- _EXTRACT PROVIDED_
The plot below presents histograms, scatter plots, and correlations in a
bivariate structure of the top 5 variables chosen in the correlation
analysis. Notice the shape of the distributions and the values of the
correlations relative to the response variable shares
.
# bivariate correlation plot
cor_data <- cbind(select(activeTrain,shares),var_sel[,var_id[1:5]])
ggpairs(cor_data)
The biplot below presents the PC1 and PC2 from the PCA analysis. The
function ggplot()
was used to create the plot and the segments created
via geom_segment()
were re-scaled so that we could better see the
variable names. The most variation in the data is contained in the PC1,
hence, the most important variables in the data are approximately
oriented towards the axis of PC1 and, therefore, may be good predictors
for the shares
response. Likewise, for PC2, which contains the second
most variability in the data set, the variables that are oriented
approximately towards the axis of PC2 are the second most important
variables.
pc_df<-data.frame(PC$x)
# plotting PC1 and PC2 for the top 5 variables
# biplot(PC, cex = 1)
ggplot(pc_directions)+
geom_point(data = pc_df, mapping = aes(x=PC1, y=PC2))+
geom_segment(aes(x = 0, y = 0, yend = 50 * PC2, xend = 50 * PC1))+
geom_label(mapping = aes(x = 51 * PC1, y = 51 * PC2, label = row.names(pc_directions)))
The scatter plots below show the different levels of the variables
related to the LDA metrics, from 0 to 4, and graphs the relationship
with the response variable shares
. The function ggplot()

- _AVAILABLE DATA_
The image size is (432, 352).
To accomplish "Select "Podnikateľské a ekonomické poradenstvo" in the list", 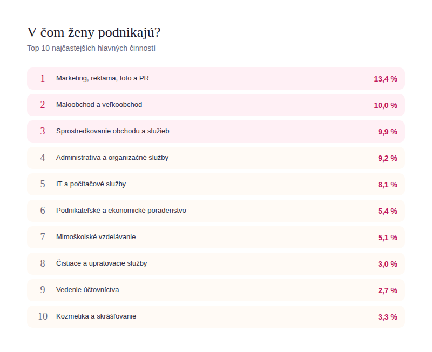I will 121,211.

- _PROBLEMS TO SOLVE_
#1 In the R analysis excerpt, why were the segments created with geom_segment() rescaled?
#2 Write out the passage of the R analysis excerpt from "pc_df<-data.frame(PC$x)" to "label = row.names(pc_directions)))".

- _RESPONSE LIST_
#1 They were rescaled so that the variable names could be seen better.

#2
pc_df<-data.frame(PC$x)
# plotting PC1 and PC2 for the top 5 variables
# biplot(PC, cex = 1)
ggplot(pc_directions)+
geom_point(data = pc_df, mapping = aes(x=PC1, y=PC2))+
geom_segment(aes(x = 0, y = 0, yend = 50 * PC2, xend = 50 * PC1))+
geom_label(mapping = aes(x = 51 * PC1, y = 51 * PC2, label = row.names(pc_directions)))